5/10
Initial filming of risqué novel
24 August 2016
Warning: Spoilers
The risqué theme of an older man being romanced by an under-aged girl never seemed to phase Hollywood. Pairing young starlets with mature leading men was de riguer throughout the history of the studios. Although it did not get around to filming this story until 1943 with the luminous Joan Fonataine in the lead, it did film Edith Wharton's last novel, The Children, as The Marriage Playgound in 1929, which had the identical theme, just a different plot. Here Fredric March was the young man.

In this first screen adaptation of Margaret Kennedy's The Constant Nymph, filmed a year earlier, Ivor Novello seems to be giving March the idea for the character. Here he resembles March greatly during the first part of the film, eschewing his usual romantic leading man image, and getting in some character acting with glasses and pipe as Lewis Dodd, the eccentric young composer.

The first half of the film drags terribly. It goes on far too long at 48 minutes. Mary Clare is amazing as the blowsy Mrs. Sanger. She gives the viewer something to watch. The rest of the plot just lolls limply.

The film doesn't get going until the girls are split up, some to marry, two to go to school. In the second act, where Lewis and Florence are unhappily married and two of the daughters, one of whom is the infatuated Tessa, come to live with them, the drama and interest pick up.

Mabel Poulton is rather uninteresting as Tessa. She doesn't bring the viewer into the story. We don't care for her and her crush, as we do for Fontaine in the remake. Novello does well throughout, although he is not called upon to do much acting after his initial set up of the character with aforementioned traits.

Elsa Lanchester appears briefly as a room-emptying soprano, singing at a home gala. An accidental cork pop hurtles the remaining group into applause, thus ending the performance prematurely. This sort of enlivening bit is needed more of in the tedious plot. One gets bored seeing both Lewis and Tessa dominated by the controlling Florence. Frances Doble only made five films, two of them in 1928 with Novello, the second being The Vortex.

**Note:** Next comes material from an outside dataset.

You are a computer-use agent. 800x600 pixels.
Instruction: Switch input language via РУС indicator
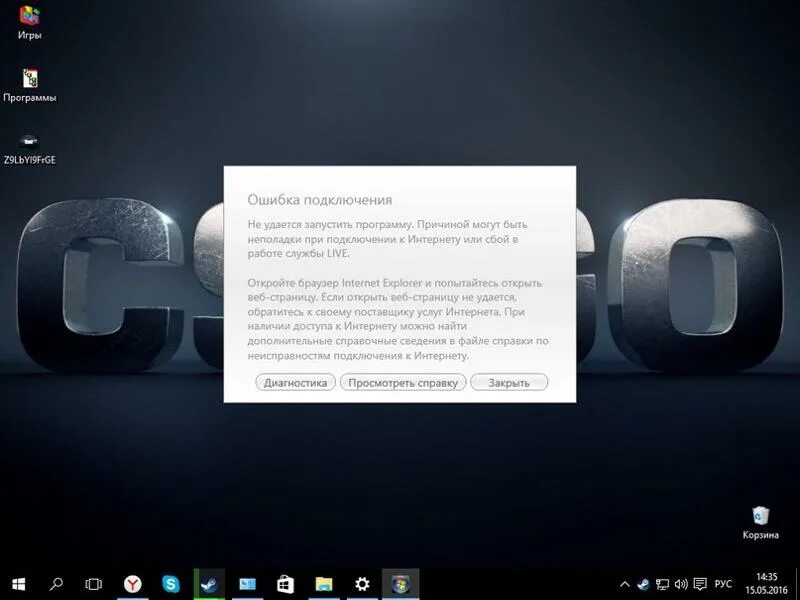pyautogui.click(x=723, y=583)
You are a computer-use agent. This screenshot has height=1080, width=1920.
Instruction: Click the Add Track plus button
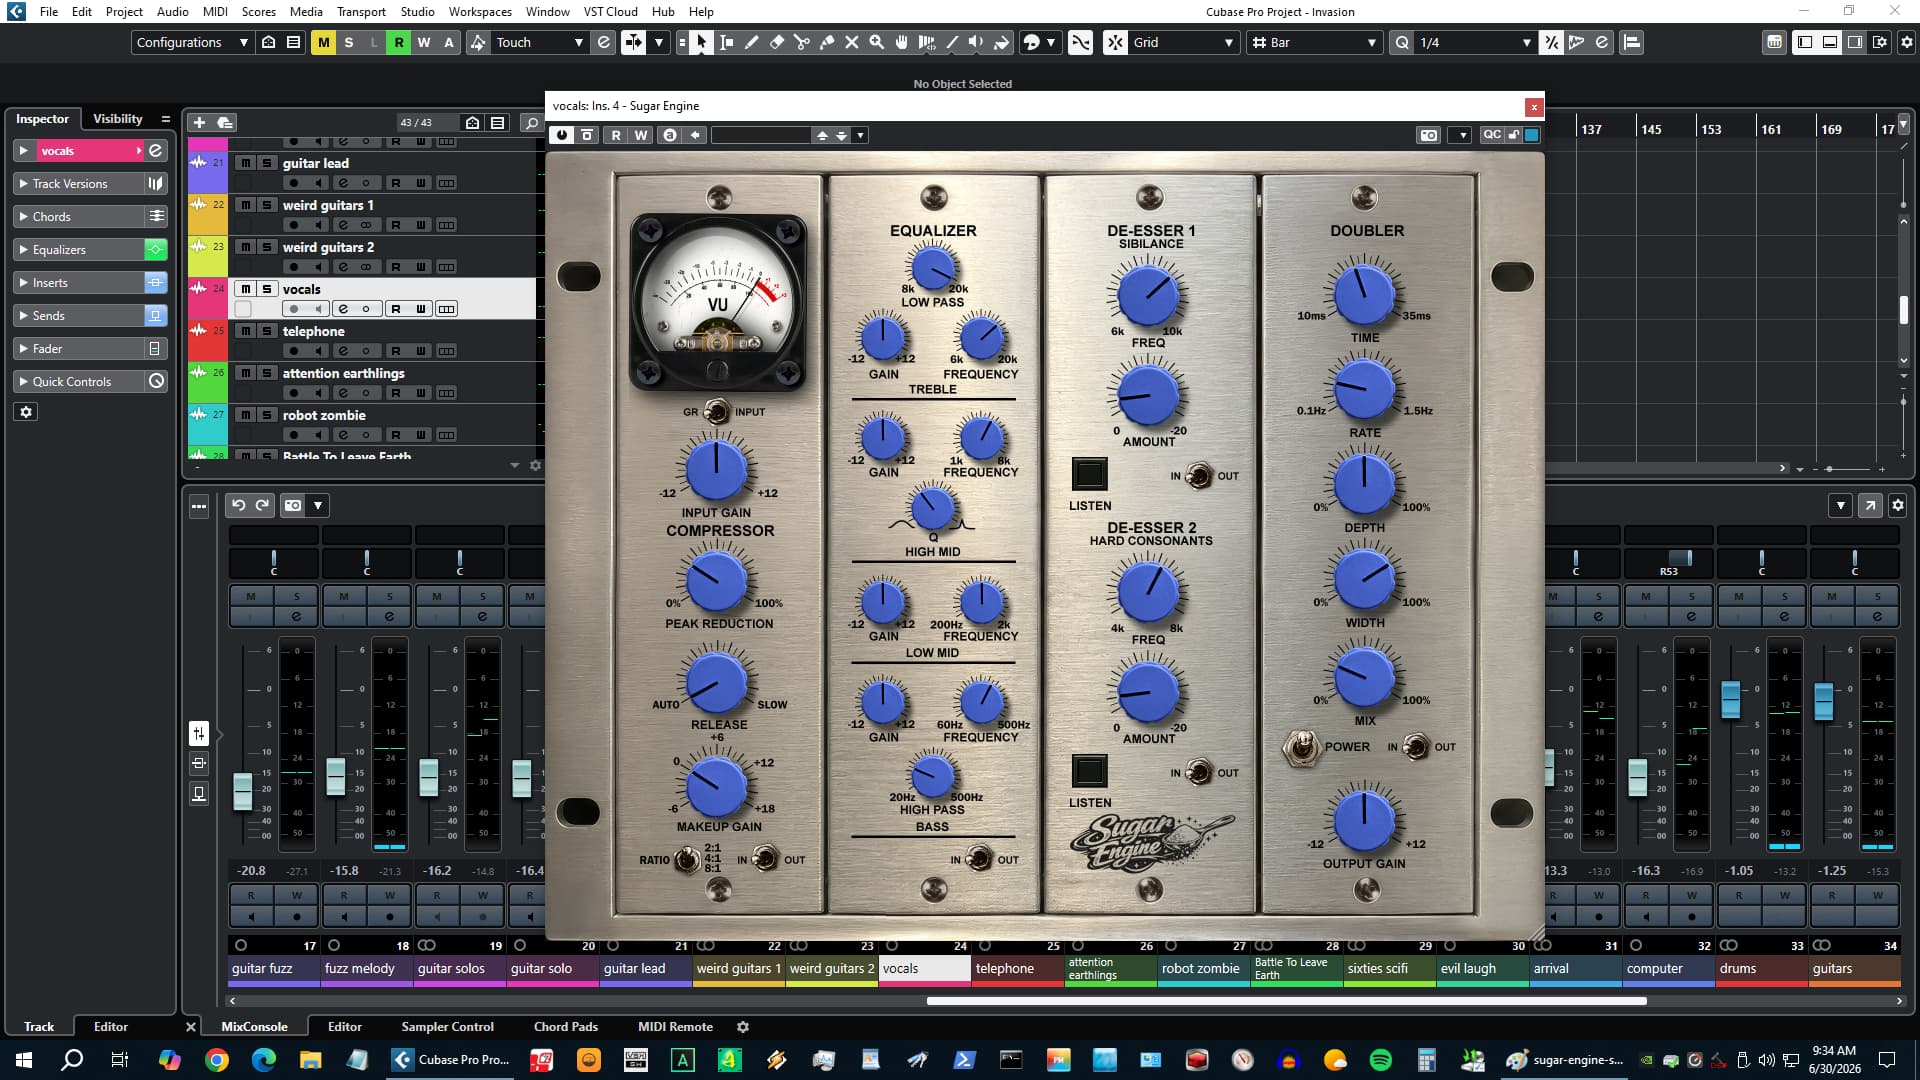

The rapid ending with Lewis finally waking up to Tessa's affection, the running away and all too sudden tragic ending, come rather on top of each other, almost as if the director was running out of film and had to end it quickly to bring it in on time.

It would seem from the images that the film was reconstructed (thought lost until the early 1990) from three different sources.

All in all, what they used to call a "woman's film," a saccharine melodrama about unrequited love, drawn out to the last possible breath. This production could easily have been edited down from 110 minutes to 80 minutes, which might have made the plot more endurable.

I have not seen the early sound version, also British, from 1933. The Hollywood version is equally overblown – it is a one situation plot – but the gloss of the studio polish and Fontaine's deservedly Oscar-nominated performance draw us in and make us care for the character.

This 1928 version is competent, but dull and overlong. Really only for fans of Novello and the novel.